6 Tips for Making Lunchtime WFH Walks Easier

With so many professionals working from home these days it’s more important than ever that you keep moving to improve your health and your waistline. Many people who were used to going into an office, some by walking or biking, are now walking straight from their bedroom to their home office just a few steps away cutting out many valuable steps they were once getting which is leading to weight gain.


Sitting all day is bad for your health


Remote workers have been scouring the internet looking for work from home tips to help them achieve a whole new level of work-life balance. It’s easy to get slammed with work and sit at your computer all day. Sitting down for too long is detrimental to your health and increases your risk of chronic health problems, such as heart disease, diabetes, and some cancers, as well as having major negative effects on your mental health. Our bodies are built to stand upright because our bowels, heart, and cardiovascular system work more effectively in that position.

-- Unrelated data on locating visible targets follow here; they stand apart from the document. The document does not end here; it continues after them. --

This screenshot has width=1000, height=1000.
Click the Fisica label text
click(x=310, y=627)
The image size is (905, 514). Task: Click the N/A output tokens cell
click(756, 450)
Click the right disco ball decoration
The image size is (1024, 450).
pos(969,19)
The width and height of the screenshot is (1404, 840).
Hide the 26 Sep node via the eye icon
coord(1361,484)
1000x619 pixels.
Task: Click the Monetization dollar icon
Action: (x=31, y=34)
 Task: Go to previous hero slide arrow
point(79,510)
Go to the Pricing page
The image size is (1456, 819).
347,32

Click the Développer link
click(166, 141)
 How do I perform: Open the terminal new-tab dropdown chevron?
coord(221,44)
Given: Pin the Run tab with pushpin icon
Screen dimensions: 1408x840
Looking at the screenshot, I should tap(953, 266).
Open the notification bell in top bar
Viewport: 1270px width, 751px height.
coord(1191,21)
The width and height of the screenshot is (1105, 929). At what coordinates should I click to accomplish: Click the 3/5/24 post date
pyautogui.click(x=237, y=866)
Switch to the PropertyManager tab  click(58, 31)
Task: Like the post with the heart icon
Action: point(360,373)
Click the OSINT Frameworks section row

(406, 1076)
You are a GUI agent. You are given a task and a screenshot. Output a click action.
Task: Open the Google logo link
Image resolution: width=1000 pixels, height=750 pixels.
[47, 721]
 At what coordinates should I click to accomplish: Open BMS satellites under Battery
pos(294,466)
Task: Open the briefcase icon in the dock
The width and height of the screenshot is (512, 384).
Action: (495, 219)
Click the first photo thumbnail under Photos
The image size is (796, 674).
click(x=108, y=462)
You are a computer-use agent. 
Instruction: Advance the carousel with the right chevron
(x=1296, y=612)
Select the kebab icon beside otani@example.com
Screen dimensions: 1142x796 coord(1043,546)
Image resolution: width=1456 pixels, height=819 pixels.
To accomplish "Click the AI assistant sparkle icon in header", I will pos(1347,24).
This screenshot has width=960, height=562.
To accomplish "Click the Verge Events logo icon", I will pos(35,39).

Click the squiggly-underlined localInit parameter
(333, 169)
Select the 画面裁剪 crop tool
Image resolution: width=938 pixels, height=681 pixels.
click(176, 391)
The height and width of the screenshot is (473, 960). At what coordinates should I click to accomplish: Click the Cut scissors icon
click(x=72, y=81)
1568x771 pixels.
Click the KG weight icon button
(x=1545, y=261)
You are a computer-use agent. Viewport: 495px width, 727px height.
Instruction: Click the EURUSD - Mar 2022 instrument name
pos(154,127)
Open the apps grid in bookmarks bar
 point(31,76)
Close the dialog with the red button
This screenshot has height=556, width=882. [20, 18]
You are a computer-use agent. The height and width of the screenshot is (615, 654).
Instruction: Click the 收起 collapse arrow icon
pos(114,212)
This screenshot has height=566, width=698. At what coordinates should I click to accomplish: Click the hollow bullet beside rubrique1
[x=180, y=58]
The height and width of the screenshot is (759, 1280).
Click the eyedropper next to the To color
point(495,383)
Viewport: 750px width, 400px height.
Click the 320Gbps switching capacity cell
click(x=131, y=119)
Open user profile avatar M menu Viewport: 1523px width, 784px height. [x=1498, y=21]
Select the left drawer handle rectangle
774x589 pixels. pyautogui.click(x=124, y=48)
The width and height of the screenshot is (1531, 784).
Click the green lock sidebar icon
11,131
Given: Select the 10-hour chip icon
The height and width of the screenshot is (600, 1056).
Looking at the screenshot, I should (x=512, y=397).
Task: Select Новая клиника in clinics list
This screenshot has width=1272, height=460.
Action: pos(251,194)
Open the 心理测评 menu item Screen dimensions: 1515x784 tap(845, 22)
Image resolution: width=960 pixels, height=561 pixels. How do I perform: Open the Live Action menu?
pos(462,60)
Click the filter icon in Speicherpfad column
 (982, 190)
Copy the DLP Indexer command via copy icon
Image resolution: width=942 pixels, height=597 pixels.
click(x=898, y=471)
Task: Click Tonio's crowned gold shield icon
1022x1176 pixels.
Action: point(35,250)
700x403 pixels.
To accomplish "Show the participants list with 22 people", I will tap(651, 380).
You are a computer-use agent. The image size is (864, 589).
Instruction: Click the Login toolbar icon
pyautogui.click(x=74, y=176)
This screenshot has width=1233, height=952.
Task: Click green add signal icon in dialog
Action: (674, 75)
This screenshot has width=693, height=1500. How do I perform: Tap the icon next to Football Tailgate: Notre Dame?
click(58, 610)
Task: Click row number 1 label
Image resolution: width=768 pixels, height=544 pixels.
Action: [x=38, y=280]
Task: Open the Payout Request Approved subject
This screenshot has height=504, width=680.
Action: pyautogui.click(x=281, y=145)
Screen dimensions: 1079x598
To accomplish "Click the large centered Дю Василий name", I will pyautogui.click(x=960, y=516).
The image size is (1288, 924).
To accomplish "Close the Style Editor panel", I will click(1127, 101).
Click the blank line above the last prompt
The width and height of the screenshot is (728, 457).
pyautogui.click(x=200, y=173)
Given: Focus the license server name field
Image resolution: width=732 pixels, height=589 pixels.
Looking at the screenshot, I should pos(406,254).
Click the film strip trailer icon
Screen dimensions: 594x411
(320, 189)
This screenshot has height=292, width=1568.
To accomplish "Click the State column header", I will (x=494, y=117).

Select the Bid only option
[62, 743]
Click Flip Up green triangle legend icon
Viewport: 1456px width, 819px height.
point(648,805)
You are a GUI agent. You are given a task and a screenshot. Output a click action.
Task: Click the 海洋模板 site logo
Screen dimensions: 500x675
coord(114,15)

When you are physically active, on the other hand, your overall energy levels and endurance improve, and your bones maintain strength. As many of you know, obesity is on the rise and we need our health more than ever. Did you know that “Nearly 40% of all adults over the age of 20 in the U.S. – about 93.3 million people – are currently obese”?


Negative effects of staring at screens


Another factor that affects the health of almost everyone and has for quite a while now is staring at a computer screen all day. There is research coming out often about how the light from screens may be having negative effects on our brain and our bodies - especially our vision and sleep patterns. Staring at a screen all day can cause vision problems such as digital eye strain or some call it computer vision syndrome which can cause blurred vision, headaches, sore neck, back, and shoulders, light sensitivity, sore, tired, or burning eyes. Additionally, the blue light from screens especially when used late at night before bedtime can mess up your body’s circadian rhythms, which regulate sleep and wake cycles and also inhibits the production of melatonin the hormone critical for sleep function. Between working 8-12 hour days, and also checking social media, email, and news from our phones, we are looking at screens a huge part of our day.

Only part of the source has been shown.